[Try it] Print all the records below, word for word and in full.

[Listed records]
========

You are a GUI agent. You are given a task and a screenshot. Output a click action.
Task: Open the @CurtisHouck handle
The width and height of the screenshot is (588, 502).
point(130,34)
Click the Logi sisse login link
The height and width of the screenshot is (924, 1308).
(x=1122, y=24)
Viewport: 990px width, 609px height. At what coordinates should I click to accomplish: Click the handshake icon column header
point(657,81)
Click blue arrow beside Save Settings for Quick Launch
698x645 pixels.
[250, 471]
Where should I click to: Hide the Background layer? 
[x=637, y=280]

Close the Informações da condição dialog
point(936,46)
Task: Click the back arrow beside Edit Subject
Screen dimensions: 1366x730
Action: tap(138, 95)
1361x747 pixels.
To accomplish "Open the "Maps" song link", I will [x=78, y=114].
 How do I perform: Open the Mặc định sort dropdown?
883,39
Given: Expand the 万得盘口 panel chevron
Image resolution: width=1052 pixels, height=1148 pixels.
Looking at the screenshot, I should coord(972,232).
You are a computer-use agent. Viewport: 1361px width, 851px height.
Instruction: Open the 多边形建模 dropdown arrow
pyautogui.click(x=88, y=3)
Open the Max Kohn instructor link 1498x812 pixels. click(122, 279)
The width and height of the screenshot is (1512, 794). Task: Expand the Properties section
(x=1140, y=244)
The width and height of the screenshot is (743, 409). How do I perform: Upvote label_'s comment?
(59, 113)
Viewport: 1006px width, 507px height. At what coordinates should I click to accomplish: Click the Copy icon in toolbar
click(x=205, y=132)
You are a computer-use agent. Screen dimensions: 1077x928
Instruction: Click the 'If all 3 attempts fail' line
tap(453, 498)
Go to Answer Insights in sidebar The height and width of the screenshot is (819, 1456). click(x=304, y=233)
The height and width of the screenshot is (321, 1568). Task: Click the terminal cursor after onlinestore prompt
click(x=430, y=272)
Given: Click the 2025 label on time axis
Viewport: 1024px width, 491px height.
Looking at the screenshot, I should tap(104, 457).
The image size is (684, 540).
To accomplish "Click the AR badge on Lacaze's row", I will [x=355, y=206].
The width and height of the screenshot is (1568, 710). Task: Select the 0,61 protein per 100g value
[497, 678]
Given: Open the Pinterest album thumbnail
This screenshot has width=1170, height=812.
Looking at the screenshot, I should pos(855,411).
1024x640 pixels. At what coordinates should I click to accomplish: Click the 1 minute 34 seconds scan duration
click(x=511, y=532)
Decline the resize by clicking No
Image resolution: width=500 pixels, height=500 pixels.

========

[Exercise output]
You are a GUI agent. You are given a task and a screenshot. Output a click action.
Task: Open the @CurtisHouck handle
The width and height of the screenshot is (588, 502).
point(130,34)
Click the Logi sisse login link
The height and width of the screenshot is (924, 1308).
(x=1122, y=24)
Viewport: 990px width, 609px height. At what coordinates should I click to accomplish: Click the handshake icon column header
point(657,81)
Click blue arrow beside Save Settings for Quick Launch
698x645 pixels.
[250, 471]
Where should I click to: Hide the Background layer? 
[x=637, y=280]

Close the Informações da condição dialog
point(936,46)
Task: Click the back arrow beside Edit Subject
Screen dimensions: 1366x730
Action: tap(138, 95)
1361x747 pixels.
To accomplish "Open the "Maps" song link", I will [x=78, y=114].
 How do I perform: Open the Mặc định sort dropdown?
883,39
Given: Expand the 万得盘口 panel chevron
Image resolution: width=1052 pixels, height=1148 pixels.
Looking at the screenshot, I should coord(972,232).
You are a computer-use agent. Viewport: 1361px width, 851px height.
Instruction: Open the 多边形建模 dropdown arrow
pyautogui.click(x=88, y=3)
Open the Max Kohn instructor link 1498x812 pixels. click(122, 279)
The width and height of the screenshot is (1512, 794). Task: Expand the Properties section
(x=1140, y=244)
The width and height of the screenshot is (743, 409). How do I perform: Upvote label_'s comment?
(59, 113)
Viewport: 1006px width, 507px height. At what coordinates should I click to accomplish: Click the Copy icon in toolbar
click(x=205, y=132)
You are a computer-use agent. Screen dimensions: 1077x928
Instruction: Click the 'If all 3 attempts fail' line
tap(453, 498)
Go to Answer Insights in sidebar The height and width of the screenshot is (819, 1456). click(x=304, y=233)
The height and width of the screenshot is (321, 1568). Task: Click the terminal cursor after onlinestore prompt
click(x=430, y=272)
Given: Click the 2025 label on time axis
Viewport: 1024px width, 491px height.
Looking at the screenshot, I should tap(104, 457).
The image size is (684, 540).
To accomplish "Click the AR badge on Lacaze's row", I will [x=355, y=206].
The width and height of the screenshot is (1568, 710). Task: Select the 0,61 protein per 100g value
[497, 678]
Given: Open the Pinterest album thumbnail
This screenshot has width=1170, height=812.
Looking at the screenshot, I should pos(855,411).
1024x640 pixels. At what coordinates should I click to accomplish: Click the 1 minute 34 seconds scan duration
click(x=511, y=532)
Decline the resize by clicking No
Image resolution: width=500 pixels, height=500 pixels.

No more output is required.